* OBJECTIVE
Copy out the lines word for word, starting at the line that contains "Image resolution: width=800" and ending with the last line, both ends included.
[Begin]
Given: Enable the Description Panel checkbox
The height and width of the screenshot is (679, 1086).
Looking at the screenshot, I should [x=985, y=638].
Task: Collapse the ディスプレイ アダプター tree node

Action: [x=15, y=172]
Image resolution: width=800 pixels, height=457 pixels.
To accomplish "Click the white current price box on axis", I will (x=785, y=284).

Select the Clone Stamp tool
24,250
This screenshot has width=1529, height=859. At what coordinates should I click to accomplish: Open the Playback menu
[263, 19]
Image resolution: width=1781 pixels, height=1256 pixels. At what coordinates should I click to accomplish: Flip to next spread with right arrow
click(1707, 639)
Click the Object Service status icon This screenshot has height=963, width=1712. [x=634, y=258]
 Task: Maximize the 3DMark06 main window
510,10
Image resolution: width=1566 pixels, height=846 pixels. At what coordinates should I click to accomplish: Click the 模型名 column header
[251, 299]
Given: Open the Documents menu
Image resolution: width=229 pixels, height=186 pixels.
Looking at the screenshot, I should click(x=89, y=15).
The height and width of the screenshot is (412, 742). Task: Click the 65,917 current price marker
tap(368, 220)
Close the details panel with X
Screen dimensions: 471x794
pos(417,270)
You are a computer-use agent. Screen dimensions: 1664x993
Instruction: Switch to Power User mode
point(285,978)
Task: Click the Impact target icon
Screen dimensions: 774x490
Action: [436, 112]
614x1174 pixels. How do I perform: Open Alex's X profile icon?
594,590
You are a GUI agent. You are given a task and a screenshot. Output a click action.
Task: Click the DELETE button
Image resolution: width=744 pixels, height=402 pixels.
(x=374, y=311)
[End]
* ANSWER FOR THE TASK
Image resolution: width=800 pixels, height=457 pixels.
To accomplish "Click the white current price box on axis", I will (x=785, y=284).

Select the Clone Stamp tool
24,250
This screenshot has width=1529, height=859. At what coordinates should I click to accomplish: Open the Playback menu
[263, 19]
Image resolution: width=1781 pixels, height=1256 pixels. At what coordinates should I click to accomplish: Flip to next spread with right arrow
click(1707, 639)
Click the Object Service status icon This screenshot has height=963, width=1712. [x=634, y=258]
 Task: Maximize the 3DMark06 main window
510,10
Image resolution: width=1566 pixels, height=846 pixels. At what coordinates should I click to accomplish: Click the 模型名 column header
[251, 299]
Given: Open the Documents menu
Image resolution: width=229 pixels, height=186 pixels.
Looking at the screenshot, I should click(x=89, y=15).
The height and width of the screenshot is (412, 742). Task: Click the 65,917 current price marker
tap(368, 220)
Close the details panel with X
Screen dimensions: 471x794
pos(417,270)
You are a computer-use agent. Screen dimensions: 1664x993
Instruction: Switch to Power User mode
point(285,978)
Task: Click the Impact target icon
Screen dimensions: 774x490
Action: [436, 112]
614x1174 pixels. How do I perform: Open Alex's X profile icon?
594,590
You are a GUI agent. You are given a task and a screenshot. Output a click action.
Task: Click the DELETE button
Image resolution: width=744 pixels, height=402 pixels.
(x=374, y=311)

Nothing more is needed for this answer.